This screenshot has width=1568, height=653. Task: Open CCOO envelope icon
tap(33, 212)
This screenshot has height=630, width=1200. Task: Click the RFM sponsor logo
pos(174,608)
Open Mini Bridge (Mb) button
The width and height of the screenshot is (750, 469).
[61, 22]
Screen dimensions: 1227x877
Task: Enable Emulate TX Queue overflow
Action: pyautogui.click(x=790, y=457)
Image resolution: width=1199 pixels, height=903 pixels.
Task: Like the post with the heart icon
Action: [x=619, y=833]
----
## Task to complete
Give again, word for word, every line from the one holding "This screenshot has height=630, width=1200." to the end of the data.

## Result of this exercise
This screenshot has height=630, width=1200. Task: Click the RFM sponsor logo
pos(174,608)
Open Mini Bridge (Mb) button
The width and height of the screenshot is (750, 469).
[61, 22]
Screen dimensions: 1227x877
Task: Enable Emulate TX Queue overflow
Action: pyautogui.click(x=790, y=457)
Image resolution: width=1199 pixels, height=903 pixels.
Task: Like the post with the heart icon
Action: [x=619, y=833]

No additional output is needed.